§ **Problem description**
Copy out the blog post below on attending an IPBES expert panel in full, word for word.

At the ISSC, we have a commitment to early career researchers, not only giving them a platform to explore international research collaborations, but also to integrating early career researchers in agenda-setting and leadership roles. World Social Science Fellow Laura Pereira blogs about her experience and reflects on the role of science in policy.
I recently returned from my first ever international expert panel, convened by the Intergovernmental Platform on Biodiversity and Ecosystem Services and hosted in Paris, having been nominated as an early career expert in ecosystem services and human wellbeing by the ISSC.
I was invited to take part in the expert panel for scoping of regional assessments as part of the Africa group. I was extremely excited to be flying to Paris for a week in order to take part in what I hoped to be an invigorating discussion with experts from around the world who were working on similar issues as me. Although I had heard of the IPBES platform before, I was not sure what to expect as the briefing notes had been quite broad. The IPBES is mandated by the member countries and as such, as experts we had been tasked to put together a scoping report for regional ecosystem services as they relate to wellbeing to present at the plenary meeting in January 2015. Whilst I did feel slight trepidation that I might feel out of my depth, I knew that my contributions from more of a social science angle would be of value — and I trusted that the selection committee had chosen me for a reason.
As my first international panel of this kind, the first day proved to be quite an overwhelming experience. I was not quite prepared for the pace of the negotiations, nor for the politicised nature of the “scientific” interventions. It was an eye-opening experience to say the least and just being in the room when the initial opening discussion took place was a steep learning curve. There is so much one can write about the science-policy interface, the need for academia not only to generate knowledge, but at times also to engage actively with the implementation of interventions. Platforms such as IPBES that are mandated by governments in response to international instruments such as the Convention on Biological Diversity, provide an opportunity for academia to have real impact in the policy arena. At the same time, there remains core cultural differences between the policy and academic spheres that requires expert navigation if it is to be an effective collaboration.

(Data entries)
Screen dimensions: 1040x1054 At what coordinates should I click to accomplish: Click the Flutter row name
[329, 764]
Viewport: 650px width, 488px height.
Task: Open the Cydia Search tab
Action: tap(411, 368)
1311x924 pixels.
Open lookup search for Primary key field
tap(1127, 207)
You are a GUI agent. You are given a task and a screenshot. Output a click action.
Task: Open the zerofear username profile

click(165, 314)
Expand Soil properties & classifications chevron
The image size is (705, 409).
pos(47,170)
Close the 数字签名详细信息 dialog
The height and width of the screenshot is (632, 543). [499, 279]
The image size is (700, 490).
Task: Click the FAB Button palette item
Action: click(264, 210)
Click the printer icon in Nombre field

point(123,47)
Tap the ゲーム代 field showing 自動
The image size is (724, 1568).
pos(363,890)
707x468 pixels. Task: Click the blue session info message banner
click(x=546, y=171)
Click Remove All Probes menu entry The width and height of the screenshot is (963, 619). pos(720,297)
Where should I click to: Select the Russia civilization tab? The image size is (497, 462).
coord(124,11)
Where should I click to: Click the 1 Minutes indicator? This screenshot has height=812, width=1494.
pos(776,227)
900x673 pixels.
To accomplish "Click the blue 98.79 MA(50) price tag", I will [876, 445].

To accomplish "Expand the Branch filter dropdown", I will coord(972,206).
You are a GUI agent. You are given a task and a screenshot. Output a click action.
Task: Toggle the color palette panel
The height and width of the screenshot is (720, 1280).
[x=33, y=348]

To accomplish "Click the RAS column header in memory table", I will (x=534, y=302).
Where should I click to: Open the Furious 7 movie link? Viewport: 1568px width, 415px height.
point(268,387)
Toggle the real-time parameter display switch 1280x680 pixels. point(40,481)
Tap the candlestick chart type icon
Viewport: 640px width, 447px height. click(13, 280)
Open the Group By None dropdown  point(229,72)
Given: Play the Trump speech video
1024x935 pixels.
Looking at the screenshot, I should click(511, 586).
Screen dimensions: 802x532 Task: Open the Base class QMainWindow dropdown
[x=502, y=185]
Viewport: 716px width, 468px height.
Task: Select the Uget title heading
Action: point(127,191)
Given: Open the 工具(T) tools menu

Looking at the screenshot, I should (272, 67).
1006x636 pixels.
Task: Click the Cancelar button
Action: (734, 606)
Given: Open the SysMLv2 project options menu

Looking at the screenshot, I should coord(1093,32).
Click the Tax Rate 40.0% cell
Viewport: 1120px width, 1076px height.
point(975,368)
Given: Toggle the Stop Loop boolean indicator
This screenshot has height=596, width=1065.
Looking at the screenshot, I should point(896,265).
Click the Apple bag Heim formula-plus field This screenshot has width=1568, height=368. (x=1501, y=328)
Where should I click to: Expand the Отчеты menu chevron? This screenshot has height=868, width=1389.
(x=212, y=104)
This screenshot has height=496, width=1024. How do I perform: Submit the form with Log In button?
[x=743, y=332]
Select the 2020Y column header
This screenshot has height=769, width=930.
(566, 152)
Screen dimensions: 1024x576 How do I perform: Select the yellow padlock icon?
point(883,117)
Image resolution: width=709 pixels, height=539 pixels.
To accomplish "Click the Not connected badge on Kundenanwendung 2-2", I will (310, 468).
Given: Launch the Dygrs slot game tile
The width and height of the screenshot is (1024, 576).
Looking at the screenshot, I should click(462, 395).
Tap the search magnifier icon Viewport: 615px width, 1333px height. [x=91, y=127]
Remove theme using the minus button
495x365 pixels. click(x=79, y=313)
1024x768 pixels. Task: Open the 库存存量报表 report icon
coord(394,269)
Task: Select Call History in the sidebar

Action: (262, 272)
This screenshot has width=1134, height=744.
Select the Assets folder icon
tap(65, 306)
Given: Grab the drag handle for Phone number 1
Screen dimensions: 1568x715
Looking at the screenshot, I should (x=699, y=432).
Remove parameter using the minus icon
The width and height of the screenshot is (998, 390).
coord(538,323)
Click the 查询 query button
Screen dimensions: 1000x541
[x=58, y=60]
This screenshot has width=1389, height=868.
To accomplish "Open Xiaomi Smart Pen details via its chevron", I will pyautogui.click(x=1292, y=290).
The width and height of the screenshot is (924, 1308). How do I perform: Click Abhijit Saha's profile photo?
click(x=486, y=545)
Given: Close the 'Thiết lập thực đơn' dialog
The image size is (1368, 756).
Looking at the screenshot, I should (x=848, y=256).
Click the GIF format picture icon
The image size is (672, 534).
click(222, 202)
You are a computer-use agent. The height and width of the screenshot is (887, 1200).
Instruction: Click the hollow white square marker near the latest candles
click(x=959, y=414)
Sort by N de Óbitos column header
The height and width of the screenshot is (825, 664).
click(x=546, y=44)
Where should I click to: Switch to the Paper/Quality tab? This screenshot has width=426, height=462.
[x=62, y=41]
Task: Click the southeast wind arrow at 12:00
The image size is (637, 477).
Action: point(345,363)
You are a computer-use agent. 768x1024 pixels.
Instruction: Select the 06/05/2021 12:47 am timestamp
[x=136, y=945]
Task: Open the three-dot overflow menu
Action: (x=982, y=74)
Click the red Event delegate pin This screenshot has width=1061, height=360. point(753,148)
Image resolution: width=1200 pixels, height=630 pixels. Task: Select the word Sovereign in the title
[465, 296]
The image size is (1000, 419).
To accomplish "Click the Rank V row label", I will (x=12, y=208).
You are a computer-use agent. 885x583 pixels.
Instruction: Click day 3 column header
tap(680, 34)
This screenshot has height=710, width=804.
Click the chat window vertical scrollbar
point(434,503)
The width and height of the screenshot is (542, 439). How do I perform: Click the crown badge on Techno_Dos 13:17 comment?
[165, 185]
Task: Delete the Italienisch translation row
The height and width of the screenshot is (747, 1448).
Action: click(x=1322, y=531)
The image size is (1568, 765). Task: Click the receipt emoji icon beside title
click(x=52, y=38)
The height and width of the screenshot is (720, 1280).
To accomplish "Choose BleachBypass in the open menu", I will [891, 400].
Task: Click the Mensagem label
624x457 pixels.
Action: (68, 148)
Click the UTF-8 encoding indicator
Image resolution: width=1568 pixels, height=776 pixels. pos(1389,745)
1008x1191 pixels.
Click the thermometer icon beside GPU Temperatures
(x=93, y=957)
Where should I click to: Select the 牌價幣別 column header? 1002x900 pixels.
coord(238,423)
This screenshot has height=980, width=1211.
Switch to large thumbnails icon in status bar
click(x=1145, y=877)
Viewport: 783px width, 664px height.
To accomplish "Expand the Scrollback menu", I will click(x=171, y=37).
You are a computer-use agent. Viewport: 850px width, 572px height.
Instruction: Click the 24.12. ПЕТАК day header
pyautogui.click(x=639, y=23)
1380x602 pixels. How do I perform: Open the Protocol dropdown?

§ **Reply**
At the ISSC, we have a commitment to early career researchers, not only giving them a platform to explore international research collaborations, but also to integrating early career researchers in agenda-setting and leadership roles. World Social Science Fellow Laura Pereira blogs about her experience and reflects on the role of science in policy.
I recently returned from my first ever international expert panel, convened by the Intergovernmental Platform on Biodiversity and Ecosystem Services and hosted in Paris, having been nominated as an early career expert in ecosystem services and human wellbeing by the ISSC.
I was invited to take part in the expert panel for scoping of regional assessments as part of the Africa group. I was extremely excited to be flying to Paris for a week in order to take part in what I hoped to be an invigorating discussion with experts from around the world who were working on similar issues as me. Although I had heard of the IPBES platform before, I was not sure what to expect as the briefing notes had been quite broad. The IPBES is mandated by the member countries and as such, as experts we had been tasked to put together a scoping report for regional ecosystem services as they relate to wellbeing to present at the plenary meeting in January 2015. Whilst I did feel slight trepidation that I might feel out of my depth, I knew that my contributions from more of a social science angle would be of value — and I trusted that the selection committee had chosen me for a reason.
As my first international panel of this kind, the first day proved to be quite an overwhelming experience. I was not quite prepared for the pace of the negotiations, nor for the politicised nature of the “scientific” interventions. It was an eye-opening experience to say the least and just being in the room when the initial opening discussion took place was a steep learning curve. There is so much one can write about the science-policy interface, the need for academia not only to generate knowledge, but at times also to engage actively with the implementation of interventions. Platforms such as IPBES that are mandated by governments in response to international instruments such as the Convention on Biological Diversity, provide an opportunity for academia to have real impact in the policy arena. At the same time, there remains core cultural differences between the policy and academic spheres that requires expert navigation if it is to be an effective collaboration.